'''

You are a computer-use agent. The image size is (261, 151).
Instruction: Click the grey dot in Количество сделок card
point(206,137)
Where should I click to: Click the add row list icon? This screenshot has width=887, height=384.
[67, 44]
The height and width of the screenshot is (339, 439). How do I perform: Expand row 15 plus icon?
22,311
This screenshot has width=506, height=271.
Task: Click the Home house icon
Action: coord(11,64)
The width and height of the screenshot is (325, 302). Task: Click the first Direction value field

'''

** Task instructions **
Repeat all of the entries exactly.

** Completed task **
You are a computer-use agent. The image size is (261, 151).
Instruction: Click the grey dot in Количество сделок card
point(206,137)
Where should I click to: Click the add row list icon? This screenshot has width=887, height=384.
[67, 44]
The height and width of the screenshot is (339, 439). How do I perform: Expand row 15 plus icon?
22,311
This screenshot has width=506, height=271.
Task: Click the Home house icon
Action: coord(11,64)
The width and height of the screenshot is (325, 302). Task: Click the first Direction value field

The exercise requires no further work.